-- Dataset content follows --
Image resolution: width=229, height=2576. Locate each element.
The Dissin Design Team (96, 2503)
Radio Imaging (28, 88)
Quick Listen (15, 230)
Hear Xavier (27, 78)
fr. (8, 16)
-- Dataset content concluded --
▶ [What is needed]:
Word for word, write out the entries above again.

▶ [Completed exercise]:
Image resolution: width=229, height=2576. Locate each element.
The Dissin Design Team (96, 2503)
Radio Imaging (28, 88)
Quick Listen (15, 230)
Hear Xavier (27, 78)
fr. (8, 16)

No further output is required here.